- TASK GOAL: First find the line with "Screen dimensions: 343x219" in the entries below, then set down exactly every line through the line with "the red warning", that line included.
*** Opening of PROVIDED DATA ***
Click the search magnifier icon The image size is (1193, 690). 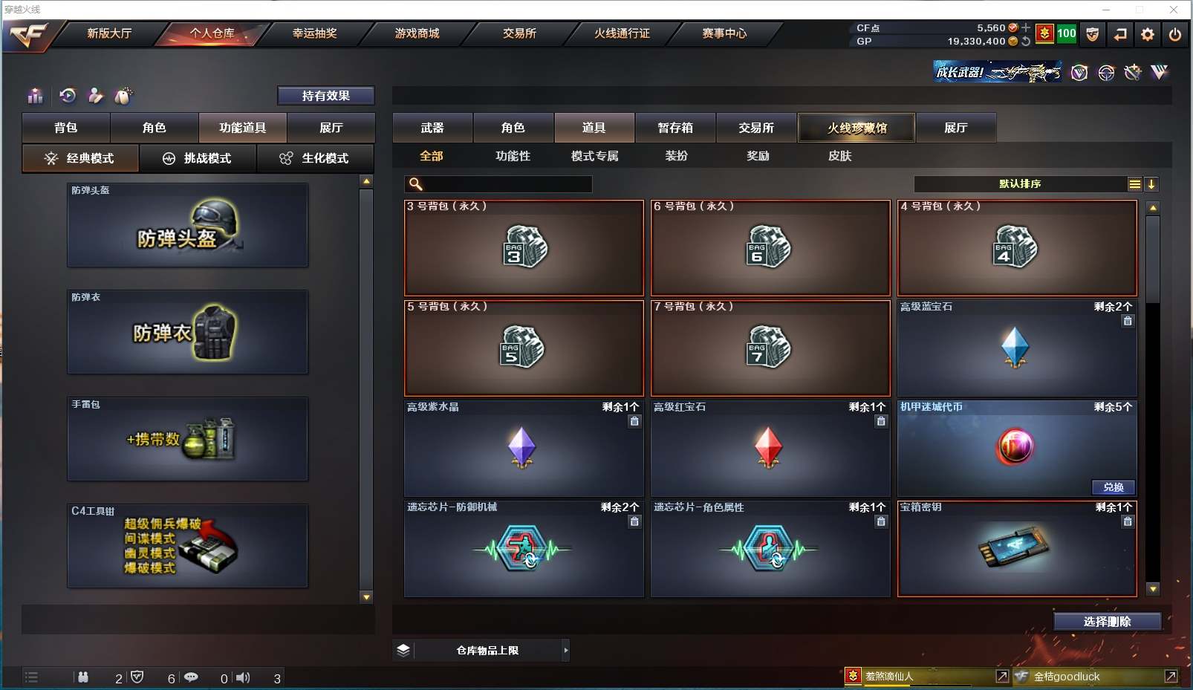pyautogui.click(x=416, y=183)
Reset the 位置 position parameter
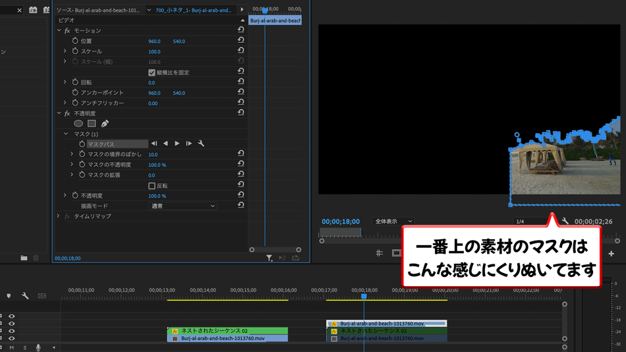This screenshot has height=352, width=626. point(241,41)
*** Close of PROVIDED DATA ***
*** Opening of PROVIDED DATA ***
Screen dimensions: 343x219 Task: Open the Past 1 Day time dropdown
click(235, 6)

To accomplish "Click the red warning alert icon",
*** Close of PROVIDED DATA ***
*** Opening of PROVIDED DATA ***
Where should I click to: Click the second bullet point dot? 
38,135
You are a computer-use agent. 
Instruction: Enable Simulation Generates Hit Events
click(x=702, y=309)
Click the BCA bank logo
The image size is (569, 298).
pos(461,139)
*** Close of PROVIDED DATA ***
- SOLUTION:
Screen dimensions: 343x219 Task: Open the Past 1 Day time dropdown
click(235, 6)

To accomplish "Click the red warning alert icon",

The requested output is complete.